Day's immediate boss, Lt. Col. Jeff Fields, in front of the iron door that lead to the 2nd floor Japanese Headquarters Communications Center.
Brig. Gen. O. P. Smith's headquarters at Orange Beach where Day was located from the middle of October until they left Peleliu. The tall gentleman in combat boots is Gen. Smith.
"A combat camerman was in our group with little else to do just before departure, suggested he take a picture that I could send to my wife, Barbara. A typical professional, he was not satisfied with a shot just showing my in my usual rumpled clothes wearing a beat up cap, so he hung all the stuff on me to 'dress me up'."
- Eugene “Half Track” Stramel, H&S
"Our unit of HQ Battalion were assigned as stretcher bearers on Bloody Nose Ridge. One night after we had evacuated a number of wounded, we were holded up in a CP (Command Post) of 7th Marines. We were told to remain in the CP through the night. After a while, a non commissioned officer came to our three man team and asked for a volunteer. It seemed they needed one more Marine to fill a gap in the line for the night. The enemy were in caves all over the area and attacks were expected during the night. One volunteer was requested. We had always said, 'Never volunteer'. The three of us were scared and we froze. Beings I was the oldest and probably the senior of the three, I volunteering.

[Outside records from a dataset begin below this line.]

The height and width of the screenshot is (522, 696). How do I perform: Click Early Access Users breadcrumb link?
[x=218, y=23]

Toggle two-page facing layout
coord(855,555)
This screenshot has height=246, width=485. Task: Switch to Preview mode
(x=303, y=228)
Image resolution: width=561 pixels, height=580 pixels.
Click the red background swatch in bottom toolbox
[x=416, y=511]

It was a long night and the enemy emerged from the caves and it was a fierce night of battle. But I survived it all and by dawn I was called down to help evacuate some wounded Marines. The CP and the area all around was littered with dead Japanese and some Marines. The CP had been wiped out. As I looked for my two buddies, I found nothing. Both of them had been completely destroyed with many others. Later on we could only find bits of one, but nothing of the other."

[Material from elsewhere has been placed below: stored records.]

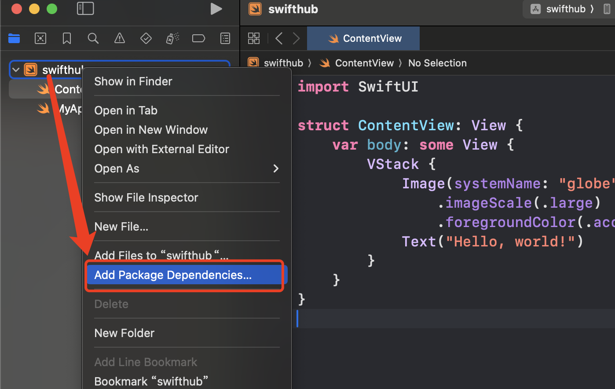Image resolution: width=615 pixels, height=389 pixels.
Task: Open the Project navigator folder icon
Action: 14,38
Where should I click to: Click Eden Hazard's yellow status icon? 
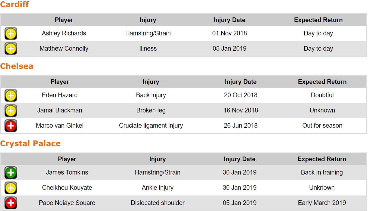coord(11,95)
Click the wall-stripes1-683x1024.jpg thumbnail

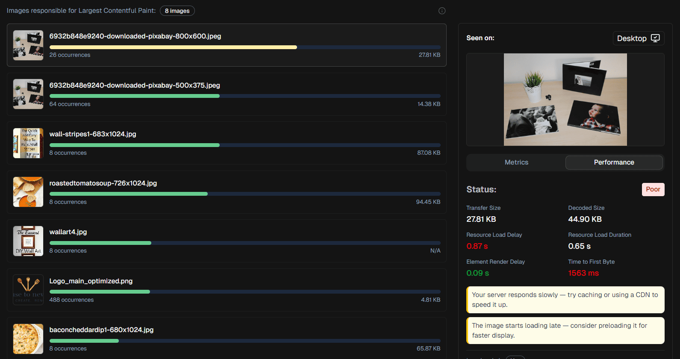tap(28, 143)
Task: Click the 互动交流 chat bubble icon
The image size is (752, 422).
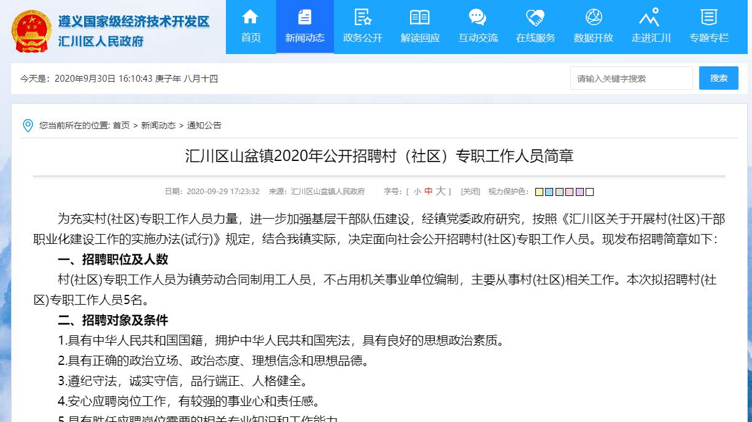Action: click(478, 18)
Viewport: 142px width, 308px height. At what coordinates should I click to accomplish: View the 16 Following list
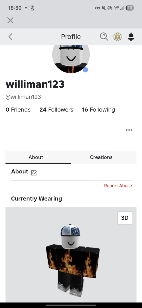click(x=98, y=110)
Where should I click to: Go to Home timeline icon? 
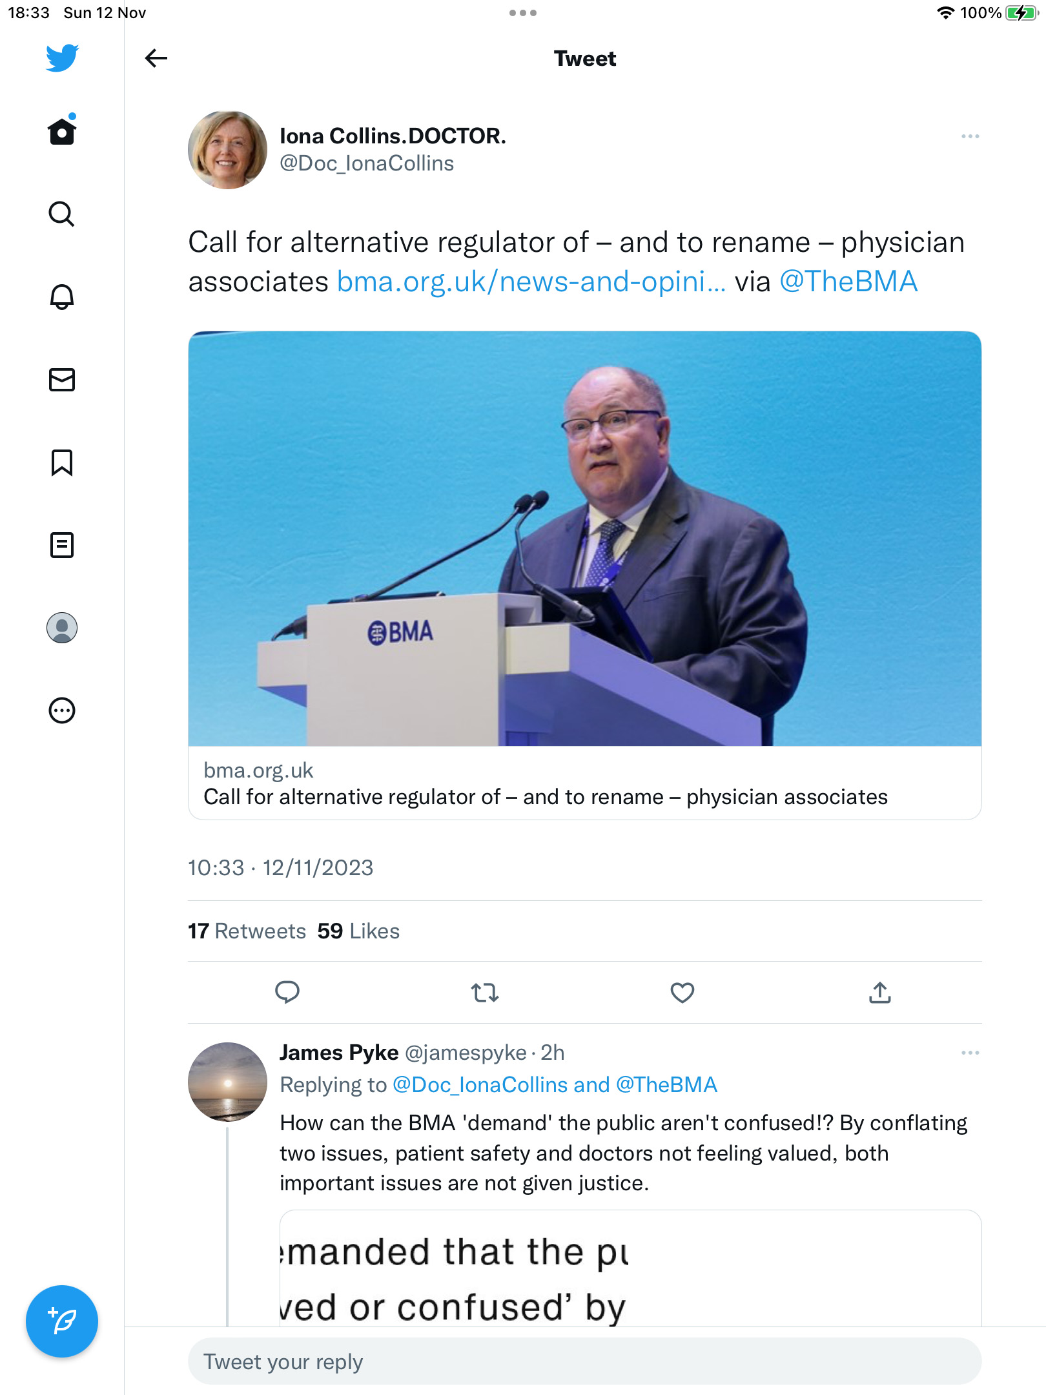pos(62,130)
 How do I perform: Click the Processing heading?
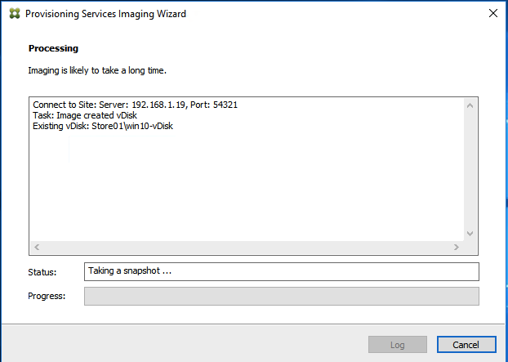[53, 48]
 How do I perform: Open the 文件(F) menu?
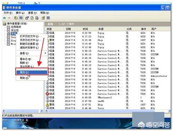tap(8, 13)
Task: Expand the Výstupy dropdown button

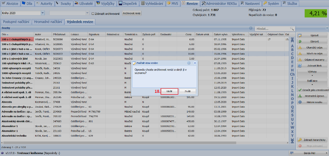Action: coord(312,73)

- Sgt Robert E. Galer, 1st Radio Intelligence Platoon
- Bob Feist, 2nd Radio Intelligence Platoon
"I was at the ripe old age of nineteen when I hit the beach during the Peleliu Campaign, landing approximately 24 hours after the first wave attacked. The chaotic scene I encountered is vivid in my memory. Explosions seemed to be erupting everywhere, weapons of every caliber were chattering, and many dead, both U.S. and Japanese, lie strewn on the beach. A short distance from my landing site a dead Marine lay on top a tank, his body almost severed in the middle.

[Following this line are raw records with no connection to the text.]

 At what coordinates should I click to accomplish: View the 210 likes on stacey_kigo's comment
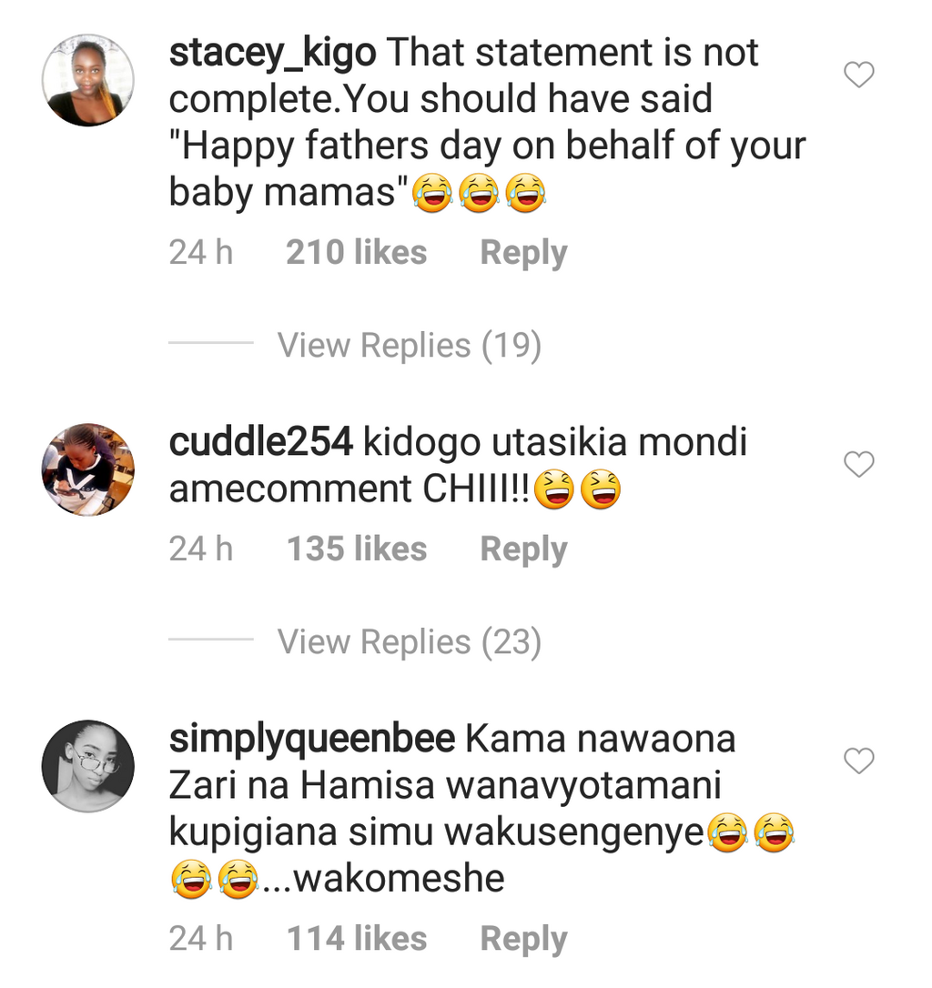point(356,252)
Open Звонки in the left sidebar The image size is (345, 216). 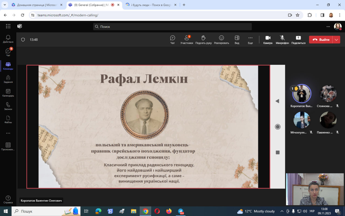tap(8, 106)
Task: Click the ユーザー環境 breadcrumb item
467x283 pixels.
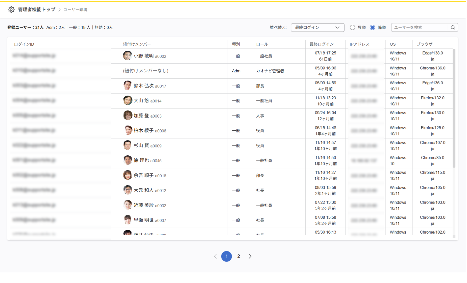Action: (75, 10)
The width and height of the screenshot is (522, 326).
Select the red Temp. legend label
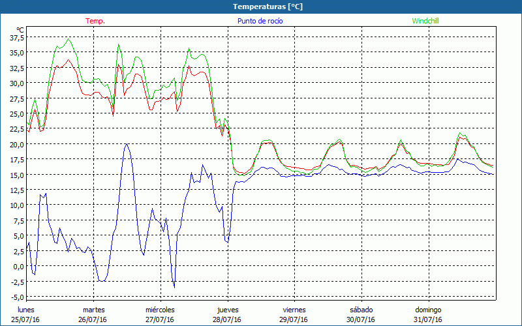[95, 21]
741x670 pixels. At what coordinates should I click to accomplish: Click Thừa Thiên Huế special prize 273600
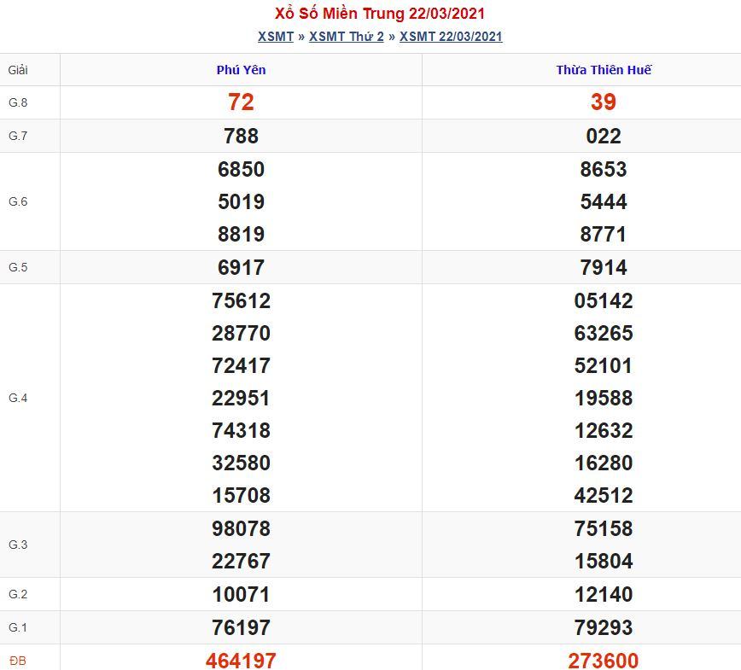(604, 660)
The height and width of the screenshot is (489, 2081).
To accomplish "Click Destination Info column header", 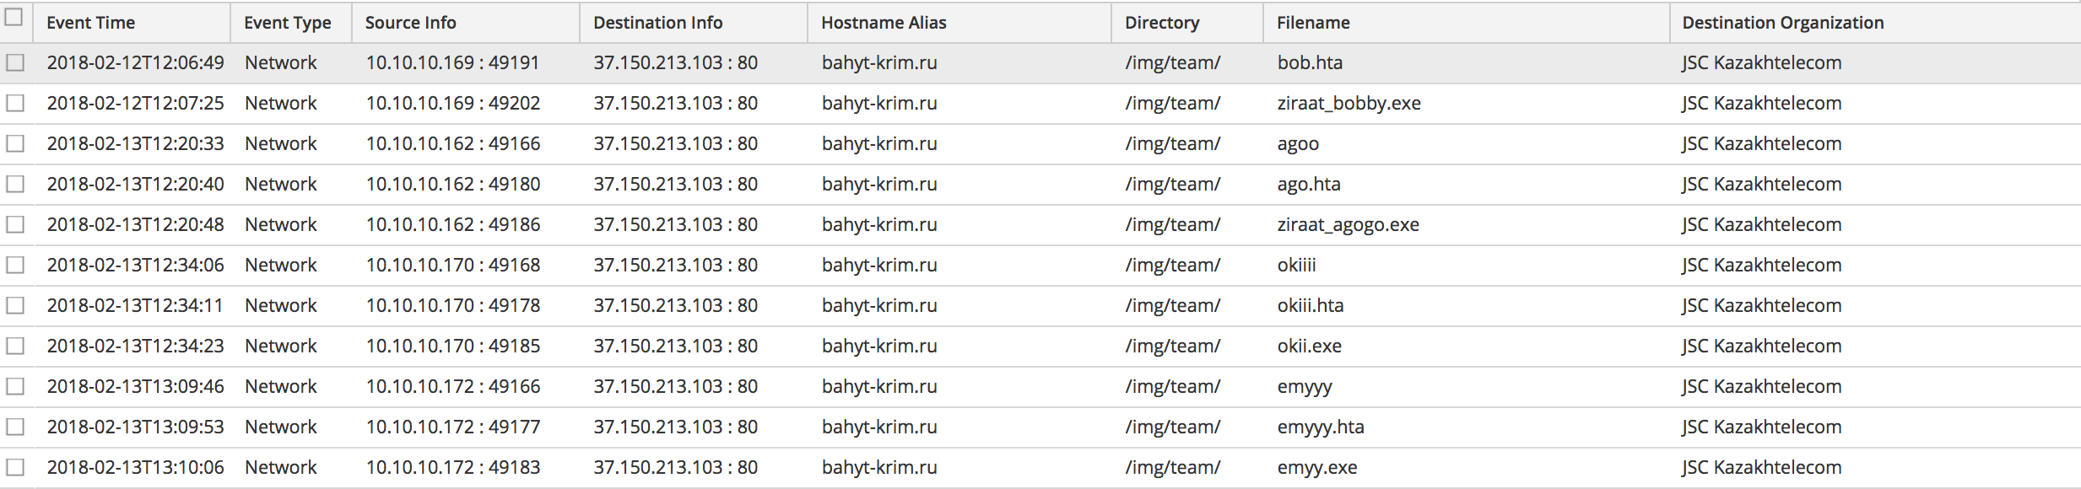I will click(657, 23).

Most of my five weeks-September 16 to October 21-spent on Peleliu involved menial tasks such as lugging ammunition and other supplies, digging fox holes, and doing guard duty. Any person on that small island during the invasion was in danger. Three of our members of the Second Radio Intelligence Platoon were killed by a mortar shell while they were unloading supplies at the beach. Eleven others were wounded by the explosion, some so seriously they could not return to duty and were discharged."